-- Document extract --
►
September 25, 2006: Summit Day
Hiker #324 - that is me. 323 other thru-hikers paved the way for me to follow this year. Here I am finishing what I started on April 4th, nearly six months ago. It is now a reality, a dream no longer. I am steadily climbing the longest sustained vertical rise on the entire Appalachian Trail. Over 4,000 vertical feet to reach the peak of Katahdin, which rises a stunning 5,267 ft. With my fellow thru-hikers I climb for four hours, trying in vain to let it all soak in. Stopping to look about at the expanse of earth that lies directly below me at my right and left. One foot in front of the other, one hand hold and then another. Slowly, carefully. Do I want to rush this? It will be over soon enough. After the sign at the top...then what? No more white blazes, no more of this life that I have grown accustomed to. Good-bye to my life long friends. Good-bye to this dream that I have been living for half of a year. Half of a year! Could it be possible that I am here? Ascending the last few steps of a journey that has built me up and torn me down? A journey that has rocked the core of who I am. A journey that has helped me look through all of the layers of protective walls that I had built around myself to survive in society, and see who I really am. To confront the ugliness that lies within. To realize the strength that had lain untouched. This journey is about to end.

These are my thoughts as I grew closer to the final peak. The excitement, satisfaction, and elation were nearly masked by the dread of the job nearly complete. I was not expecting those feelings to aggressively come forth. Only a few more steps and here I was wrestling with these thoughts which were fighting to steal my joy.

Fortunately the emotion of taking the final step, seeing and touching the Katahdin sign at the top of Baxter Peak, overcame the battle within. With a feeling of reverence I approached the sign, ran my hand over the letters, and shouted for joy. Against all odds -- I made it! #324, that is me. I too, completed the 2,174 mile journey and gained so much more than I lost.

Trail Magic Photos


We experienced random acts of kindness by strangers in nearly every state that we walked through. Sometimes we found gatorade and other assorted drinks cooling in a stream. Other times the trail magic was quite a production, with many folks coming together to serve the stinky hikers. Regardless how simple or extensive the trail magic was, magic was magic. It instantly brightened our day. Many thanks to the selfless people who thought to encourage us along our long journey with food and drink.



The Community

Thru-hikers form a very tight community as they make their way from Georgia to Maine. We laugh together, we cry together, we eat together, we sleep together, we celebrate together, we even play together.
◄
-- Task prompt --
Render this sentence from the Appalachian Trail journal entry in Spanish: "Thru-hikers form a very tight community as they make their way from Georgia to Maine."

-- Raw data --
►
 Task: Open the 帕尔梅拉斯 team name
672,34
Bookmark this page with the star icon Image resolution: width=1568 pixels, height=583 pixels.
◄
-- Full solution --
Los excursionistas que recorren el sendero completo forman una comunidad muy unida mientras avanzan desde Georgia hasta Maine.